THE TEACHER
VOLUME 1: THE DAWNING EPOCH
BEINSA DOUNO
(Peter Deunov)
Peter Deunov (1864 — 1944), who is also known as Beinsa Douno, was a spiritual teacher in Bulgaria. He said that a new epoch has begun in which human beings will come to live in love and freedom. His mission was to prepare us for this new life. To those who followed him he was simply 'the Teacher'. Using simple language, he taught profound and practical Christianity, guiding his disciples to establish direct contact with the Spirit, and holding that true knowledge is only that which is personally tested and verified.
After he passed away, his teaching was suppressed for forty-five years, during the communist rule in Bulgaria. With the arrival of democracy in 1989 his voice began to emerge from obscurity. While Peter Deunov again became a known figure in his homeland, he remained almost invisible to the wider world. Gradually this began to change, and in recent years there has been a growing international recognition of the value of his work.

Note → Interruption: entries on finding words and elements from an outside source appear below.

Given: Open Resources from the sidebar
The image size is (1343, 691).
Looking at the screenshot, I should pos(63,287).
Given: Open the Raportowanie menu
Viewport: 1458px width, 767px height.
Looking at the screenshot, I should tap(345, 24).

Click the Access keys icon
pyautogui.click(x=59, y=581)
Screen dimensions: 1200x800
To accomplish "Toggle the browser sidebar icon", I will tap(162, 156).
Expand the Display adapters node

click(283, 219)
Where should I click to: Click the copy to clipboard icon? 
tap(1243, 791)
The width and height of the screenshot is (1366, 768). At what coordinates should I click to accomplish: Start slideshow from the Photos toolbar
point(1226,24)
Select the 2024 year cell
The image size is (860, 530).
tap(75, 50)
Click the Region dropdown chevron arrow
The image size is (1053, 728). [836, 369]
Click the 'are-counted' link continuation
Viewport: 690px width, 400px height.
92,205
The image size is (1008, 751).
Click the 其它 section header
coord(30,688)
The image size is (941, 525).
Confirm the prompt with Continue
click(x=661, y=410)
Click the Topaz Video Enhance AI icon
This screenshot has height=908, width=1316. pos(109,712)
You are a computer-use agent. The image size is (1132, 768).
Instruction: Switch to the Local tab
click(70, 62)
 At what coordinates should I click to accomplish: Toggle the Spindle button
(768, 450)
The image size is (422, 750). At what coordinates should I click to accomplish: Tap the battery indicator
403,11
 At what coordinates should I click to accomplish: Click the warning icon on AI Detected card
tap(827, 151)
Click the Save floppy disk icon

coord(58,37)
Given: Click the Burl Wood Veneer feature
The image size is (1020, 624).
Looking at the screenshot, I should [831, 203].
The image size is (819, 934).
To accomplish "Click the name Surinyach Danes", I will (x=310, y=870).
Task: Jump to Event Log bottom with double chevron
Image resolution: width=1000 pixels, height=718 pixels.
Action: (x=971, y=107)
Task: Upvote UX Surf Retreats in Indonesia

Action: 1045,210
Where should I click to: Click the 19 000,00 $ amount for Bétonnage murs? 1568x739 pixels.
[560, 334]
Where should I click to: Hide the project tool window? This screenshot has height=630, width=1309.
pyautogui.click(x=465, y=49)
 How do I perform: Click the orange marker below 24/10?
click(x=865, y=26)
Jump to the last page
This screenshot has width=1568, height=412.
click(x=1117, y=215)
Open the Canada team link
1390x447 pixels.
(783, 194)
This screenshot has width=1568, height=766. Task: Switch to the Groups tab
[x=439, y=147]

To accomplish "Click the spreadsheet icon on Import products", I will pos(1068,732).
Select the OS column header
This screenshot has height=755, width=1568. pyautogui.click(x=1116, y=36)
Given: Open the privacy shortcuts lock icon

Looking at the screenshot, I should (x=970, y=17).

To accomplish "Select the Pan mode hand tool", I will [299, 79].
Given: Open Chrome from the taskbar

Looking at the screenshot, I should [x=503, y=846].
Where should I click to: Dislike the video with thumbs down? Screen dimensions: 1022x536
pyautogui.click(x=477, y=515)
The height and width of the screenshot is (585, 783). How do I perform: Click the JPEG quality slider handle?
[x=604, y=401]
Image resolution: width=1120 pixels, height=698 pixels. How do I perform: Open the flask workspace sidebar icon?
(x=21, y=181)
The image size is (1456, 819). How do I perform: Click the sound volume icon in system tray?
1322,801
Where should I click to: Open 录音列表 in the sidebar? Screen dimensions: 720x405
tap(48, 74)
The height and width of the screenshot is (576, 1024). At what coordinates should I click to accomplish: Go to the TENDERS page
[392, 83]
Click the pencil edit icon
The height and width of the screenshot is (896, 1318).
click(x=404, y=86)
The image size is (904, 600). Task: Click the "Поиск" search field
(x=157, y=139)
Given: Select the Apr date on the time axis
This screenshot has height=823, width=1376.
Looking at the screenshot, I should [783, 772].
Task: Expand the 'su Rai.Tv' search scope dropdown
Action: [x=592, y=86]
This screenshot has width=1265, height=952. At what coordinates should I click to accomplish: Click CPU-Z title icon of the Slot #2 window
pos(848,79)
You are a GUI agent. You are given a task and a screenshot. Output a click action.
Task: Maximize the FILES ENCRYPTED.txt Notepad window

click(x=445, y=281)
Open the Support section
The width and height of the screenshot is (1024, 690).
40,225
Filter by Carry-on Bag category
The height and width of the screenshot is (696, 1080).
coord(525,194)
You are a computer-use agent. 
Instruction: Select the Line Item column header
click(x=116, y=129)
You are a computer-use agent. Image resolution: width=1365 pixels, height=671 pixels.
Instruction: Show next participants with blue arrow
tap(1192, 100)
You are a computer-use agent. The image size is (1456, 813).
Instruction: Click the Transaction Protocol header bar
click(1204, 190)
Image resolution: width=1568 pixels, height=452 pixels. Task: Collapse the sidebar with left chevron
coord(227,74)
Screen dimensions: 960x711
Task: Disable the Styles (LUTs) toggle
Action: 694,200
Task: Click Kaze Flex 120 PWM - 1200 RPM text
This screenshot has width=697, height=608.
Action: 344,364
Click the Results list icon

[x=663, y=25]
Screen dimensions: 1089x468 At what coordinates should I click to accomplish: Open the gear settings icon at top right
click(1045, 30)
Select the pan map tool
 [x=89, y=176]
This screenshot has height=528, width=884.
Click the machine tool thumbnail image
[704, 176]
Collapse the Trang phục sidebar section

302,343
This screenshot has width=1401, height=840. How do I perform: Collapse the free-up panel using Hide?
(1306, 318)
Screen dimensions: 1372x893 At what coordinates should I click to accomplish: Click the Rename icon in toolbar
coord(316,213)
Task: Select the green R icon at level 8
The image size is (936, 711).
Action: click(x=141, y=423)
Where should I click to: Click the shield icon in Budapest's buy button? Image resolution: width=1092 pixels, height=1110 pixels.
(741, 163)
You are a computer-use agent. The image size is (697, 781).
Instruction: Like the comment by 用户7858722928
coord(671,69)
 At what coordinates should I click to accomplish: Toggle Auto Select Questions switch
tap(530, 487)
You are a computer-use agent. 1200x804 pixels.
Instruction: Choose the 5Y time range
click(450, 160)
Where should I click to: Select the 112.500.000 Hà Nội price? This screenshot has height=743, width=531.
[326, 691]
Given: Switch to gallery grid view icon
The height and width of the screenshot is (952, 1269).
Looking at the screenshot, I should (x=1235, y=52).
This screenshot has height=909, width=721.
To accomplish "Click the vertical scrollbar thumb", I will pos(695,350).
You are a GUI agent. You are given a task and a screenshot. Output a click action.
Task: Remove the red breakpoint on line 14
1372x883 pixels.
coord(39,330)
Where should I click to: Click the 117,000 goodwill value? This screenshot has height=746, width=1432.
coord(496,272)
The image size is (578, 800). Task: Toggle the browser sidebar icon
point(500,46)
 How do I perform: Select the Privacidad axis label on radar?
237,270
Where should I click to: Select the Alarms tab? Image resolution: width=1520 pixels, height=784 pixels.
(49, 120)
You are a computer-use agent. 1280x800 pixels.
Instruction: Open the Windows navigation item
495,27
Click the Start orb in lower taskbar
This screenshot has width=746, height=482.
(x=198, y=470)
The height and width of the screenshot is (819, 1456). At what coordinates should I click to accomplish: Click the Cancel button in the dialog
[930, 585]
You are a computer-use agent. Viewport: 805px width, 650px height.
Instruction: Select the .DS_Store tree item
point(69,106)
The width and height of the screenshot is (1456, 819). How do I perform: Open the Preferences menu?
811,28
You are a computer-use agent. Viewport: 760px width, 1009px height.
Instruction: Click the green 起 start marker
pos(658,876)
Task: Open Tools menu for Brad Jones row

The Teacher encouraged his disciples to think of themselves as brothers and sisters, and he worked for the idea of Brotherhood to inform all levels of human relations, from the personal to that between nations. As part of this process, he developed the Paneurhythmy, a communal dance set to music to promote social harmony, spiritual development, energetic balance and physical health. According to Peter Deunov, the inner side of all religions is the same, there being one great truth, that of the relationship between the human soul and God.
This edition presents the lectures of the Teacher, Peter Deunov, Beinsa Douno, along with relevant passages from the Bible, in a suitable form for readers of the English language.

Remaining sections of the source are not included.